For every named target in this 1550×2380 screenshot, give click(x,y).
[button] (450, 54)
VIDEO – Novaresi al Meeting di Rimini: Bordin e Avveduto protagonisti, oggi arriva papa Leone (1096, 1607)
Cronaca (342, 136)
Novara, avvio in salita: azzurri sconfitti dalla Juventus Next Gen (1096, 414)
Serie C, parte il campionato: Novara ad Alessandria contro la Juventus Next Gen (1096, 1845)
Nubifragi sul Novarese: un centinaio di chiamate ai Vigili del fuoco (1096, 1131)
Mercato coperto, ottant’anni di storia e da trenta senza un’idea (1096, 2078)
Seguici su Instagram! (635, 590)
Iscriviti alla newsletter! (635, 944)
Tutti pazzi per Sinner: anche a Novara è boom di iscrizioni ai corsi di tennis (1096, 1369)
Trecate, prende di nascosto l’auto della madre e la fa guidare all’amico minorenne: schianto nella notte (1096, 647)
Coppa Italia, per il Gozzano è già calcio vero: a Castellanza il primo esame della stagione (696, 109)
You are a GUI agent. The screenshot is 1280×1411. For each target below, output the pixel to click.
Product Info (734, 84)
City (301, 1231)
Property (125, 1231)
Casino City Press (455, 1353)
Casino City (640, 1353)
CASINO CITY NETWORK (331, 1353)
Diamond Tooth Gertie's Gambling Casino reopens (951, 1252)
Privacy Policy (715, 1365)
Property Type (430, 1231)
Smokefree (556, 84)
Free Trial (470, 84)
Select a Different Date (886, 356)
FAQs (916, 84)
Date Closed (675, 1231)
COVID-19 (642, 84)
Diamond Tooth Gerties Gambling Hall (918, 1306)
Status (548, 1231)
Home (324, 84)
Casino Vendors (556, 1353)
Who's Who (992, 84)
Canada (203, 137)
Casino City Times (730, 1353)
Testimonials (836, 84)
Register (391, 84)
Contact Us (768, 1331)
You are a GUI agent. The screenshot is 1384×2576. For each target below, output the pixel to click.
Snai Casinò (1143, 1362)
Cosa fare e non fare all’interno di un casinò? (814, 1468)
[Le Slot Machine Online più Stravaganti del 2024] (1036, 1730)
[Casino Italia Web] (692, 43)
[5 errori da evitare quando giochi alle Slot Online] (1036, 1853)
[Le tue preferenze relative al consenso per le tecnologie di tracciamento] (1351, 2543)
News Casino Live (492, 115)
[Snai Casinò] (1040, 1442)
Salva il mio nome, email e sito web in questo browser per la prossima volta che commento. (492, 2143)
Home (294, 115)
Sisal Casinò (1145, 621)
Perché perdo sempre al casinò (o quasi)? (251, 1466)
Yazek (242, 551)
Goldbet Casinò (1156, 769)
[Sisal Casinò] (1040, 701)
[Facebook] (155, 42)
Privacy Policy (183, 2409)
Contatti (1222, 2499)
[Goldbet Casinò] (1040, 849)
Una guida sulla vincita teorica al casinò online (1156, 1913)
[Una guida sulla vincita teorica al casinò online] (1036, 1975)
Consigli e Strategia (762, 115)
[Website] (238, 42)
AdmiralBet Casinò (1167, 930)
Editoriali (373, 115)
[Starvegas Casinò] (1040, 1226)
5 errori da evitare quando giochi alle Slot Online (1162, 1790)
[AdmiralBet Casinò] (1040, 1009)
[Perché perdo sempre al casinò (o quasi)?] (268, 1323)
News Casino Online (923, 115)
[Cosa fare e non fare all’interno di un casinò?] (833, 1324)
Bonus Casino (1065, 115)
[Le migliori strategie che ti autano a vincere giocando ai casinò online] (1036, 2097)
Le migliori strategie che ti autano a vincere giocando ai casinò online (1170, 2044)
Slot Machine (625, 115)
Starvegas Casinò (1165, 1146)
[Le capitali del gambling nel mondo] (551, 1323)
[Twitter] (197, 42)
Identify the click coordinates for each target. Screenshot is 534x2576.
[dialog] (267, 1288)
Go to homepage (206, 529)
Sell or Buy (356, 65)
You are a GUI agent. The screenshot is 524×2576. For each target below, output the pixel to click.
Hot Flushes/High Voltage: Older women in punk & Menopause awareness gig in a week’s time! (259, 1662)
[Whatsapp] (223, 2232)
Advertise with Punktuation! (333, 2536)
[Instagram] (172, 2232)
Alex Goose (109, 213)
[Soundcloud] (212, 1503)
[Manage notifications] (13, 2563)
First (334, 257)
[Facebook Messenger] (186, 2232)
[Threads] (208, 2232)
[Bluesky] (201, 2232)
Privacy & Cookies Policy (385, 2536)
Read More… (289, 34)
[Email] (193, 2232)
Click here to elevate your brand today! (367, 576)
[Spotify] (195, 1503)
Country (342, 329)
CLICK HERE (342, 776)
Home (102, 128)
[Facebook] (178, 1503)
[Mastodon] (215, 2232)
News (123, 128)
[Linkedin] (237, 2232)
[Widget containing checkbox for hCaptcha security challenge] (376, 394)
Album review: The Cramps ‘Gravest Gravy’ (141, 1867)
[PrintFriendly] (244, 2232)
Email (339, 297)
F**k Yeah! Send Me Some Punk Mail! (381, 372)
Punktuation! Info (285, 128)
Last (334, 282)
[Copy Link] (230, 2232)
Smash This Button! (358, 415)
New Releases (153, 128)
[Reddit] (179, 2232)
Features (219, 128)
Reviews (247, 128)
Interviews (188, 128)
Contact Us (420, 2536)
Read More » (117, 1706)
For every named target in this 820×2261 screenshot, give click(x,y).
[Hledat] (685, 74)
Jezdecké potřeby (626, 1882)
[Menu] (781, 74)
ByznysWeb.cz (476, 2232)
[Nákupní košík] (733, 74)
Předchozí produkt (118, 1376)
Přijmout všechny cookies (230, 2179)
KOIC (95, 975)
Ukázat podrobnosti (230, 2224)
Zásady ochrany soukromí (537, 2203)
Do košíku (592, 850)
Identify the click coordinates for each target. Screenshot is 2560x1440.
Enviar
* * *
WHAT YOU HAVE TO DO:
Nothing should be left out: repeat all of the data exactly.

OUTPUT:
For every named target in this 1550×2380 screenshot, give click(x,y).
[button] (450, 54)
VIDEO – Novaresi al Meeting di Rimini: Bordin e Avveduto protagonisti, oggi arriva papa Leone (1096, 1607)
Cronaca (342, 136)
Novara, avvio in salita: azzurri sconfitti dalla Juventus Next Gen (1096, 414)
Serie C, parte il campionato: Novara ad Alessandria contro la Juventus Next Gen (1096, 1845)
Nubifragi sul Novarese: un centinaio di chiamate ai Vigili del fuoco (1096, 1131)
Mercato coperto, ottant’anni di storia e da trenta senza un’idea (1096, 2078)
Seguici su Instagram! (635, 590)
Iscriviti alla newsletter! (635, 944)
Tutti pazzi per Sinner: anche a Novara è boom di iscrizioni ai corsi di tennis (1096, 1369)
Trecate, prende di nascosto l’auto della madre e la fa guidare all’amico minorenne: schianto nella notte (1096, 647)
Coppa Italia, per il Gozzano è già calcio vero: a Castellanza il primo esame della stagione (696, 109)
You are a GUI agent. The screenshot is 1280×1411. For each target below, output the pixel to click.
Product Info (734, 84)
City (301, 1231)
Property (125, 1231)
Casino City Press (455, 1353)
Casino City (640, 1353)
CASINO CITY NETWORK (331, 1353)
Diamond Tooth Gertie's Gambling Casino reopens (951, 1252)
Privacy Policy (715, 1365)
Property Type (430, 1231)
Smokefree (556, 84)
Free Trial (470, 84)
Select a Different Date (886, 356)
FAQs (916, 84)
Date Closed (675, 1231)
COVID-19 (642, 84)
Diamond Tooth Gerties Gambling Hall (918, 1306)
Status (548, 1231)
Home (324, 84)
Casino Vendors (556, 1353)
Who's Who (992, 84)
Canada (203, 137)
Casino City Times (730, 1353)
Testimonials (836, 84)
Register (391, 84)
Contact Us (768, 1331)
You are a GUI agent. The screenshot is 1384×2576. For each target below, output the pixel to click.
Snai Casinò (1143, 1362)
Cosa fare e non fare all’interno di un casinò? (814, 1468)
[Le Slot Machine Online più Stravaganti del 2024] (1036, 1730)
[Casino Italia Web] (692, 43)
[5 errori da evitare quando giochi alle Slot Online] (1036, 1853)
[Le tue preferenze relative al consenso per le tecnologie di tracciamento] (1351, 2543)
News Casino Live (492, 115)
[Snai Casinò] (1040, 1442)
Salva il mio nome, email e sito web in questo browser per la prossima volta che commento. (492, 2143)
Home (294, 115)
Sisal Casinò (1145, 621)
Perché perdo sempre al casinò (o quasi)? (251, 1466)
Yazek (242, 551)
Goldbet Casinò (1156, 769)
[Sisal Casinò] (1040, 701)
[Facebook] (155, 42)
Privacy Policy (183, 2409)
Contatti (1222, 2499)
[Goldbet Casinò] (1040, 849)
Una guida sulla vincita teorica al casinò online (1156, 1913)
[Una guida sulla vincita teorica al casinò online] (1036, 1975)
Consigli e Strategia (762, 115)
[Website] (238, 42)
AdmiralBet Casinò (1167, 930)
Editoriali (373, 115)
[Starvegas Casinò] (1040, 1226)
5 errori da evitare quando giochi alle Slot Online (1162, 1790)
[AdmiralBet Casinò] (1040, 1009)
[Perché perdo sempre al casinò (o quasi)?] (268, 1323)
News Casino Online (923, 115)
[Cosa fare e non fare all’interno di un casinò?] (833, 1324)
Bonus Casino (1065, 115)
[Le migliori strategie che ti autano a vincere giocando ai casinò online] (1036, 2097)
Le migliori strategie che ti autano a vincere giocando ai casinò online (1170, 2044)
Slot Machine (625, 115)
Starvegas Casinò (1165, 1146)
[Le capitali del gambling nel mondo] (551, 1323)
[Twitter] (197, 42)
Identify the click coordinates for each target. Screenshot is 534x2576.
[dialog] (267, 1288)
Go to homepage (206, 529)
Sell or Buy (356, 65)
You are a GUI agent. The screenshot is 524×2576. For each target below, output the pixel to click.
Hot Flushes/High Voltage: Older women in punk & Menopause awareness gig in a week’s time! (259, 1662)
[Whatsapp] (223, 2232)
Advertise with Punktuation! (333, 2536)
[Instagram] (172, 2232)
Alex Goose (109, 213)
[Soundcloud] (212, 1503)
[Manage notifications] (13, 2563)
First (334, 257)
[Facebook Messenger] (186, 2232)
[Threads] (208, 2232)
[Bluesky] (201, 2232)
Privacy & Cookies Policy (385, 2536)
Read More… (289, 34)
[Email] (193, 2232)
Click here to elevate your brand today! (367, 576)
[Spotify] (195, 1503)
Country (342, 329)
CLICK HERE (342, 776)
Home (102, 128)
[Facebook] (178, 1503)
[Mastodon] (215, 2232)
News (123, 128)
[Linkedin] (237, 2232)
[Widget containing checkbox for hCaptcha security challenge] (376, 394)
Album review: The Cramps ‘Gravest Gravy’ (141, 1867)
[PrintFriendly] (244, 2232)
Email (339, 297)
F**k Yeah! Send Me Some Punk Mail! (381, 372)
Punktuation! Info (285, 128)
Last (334, 282)
[Copy Link] (230, 2232)
Smash This Button! (358, 415)
New Releases (153, 128)
[Reddit] (179, 2232)
Features (219, 128)
Reviews (247, 128)
Interviews (188, 128)
Contact Us (420, 2536)
Read More » (117, 1706)
For every named target in this 820×2261 screenshot, give click(x,y).
[Hledat] (685, 74)
Jezdecké potřeby (626, 1882)
[Menu] (781, 74)
ByznysWeb.cz (476, 2232)
[Nákupní košík] (733, 74)
Předchozí produkt (118, 1376)
Přijmout všechny cookies (230, 2179)
KOIC (95, 975)
Ukázat podrobnosti (230, 2224)
Zásady ochrany soukromí (537, 2203)
Do košíku (592, 850)
Identify the click coordinates for each target. Screenshot is 2560x1440.
Enviar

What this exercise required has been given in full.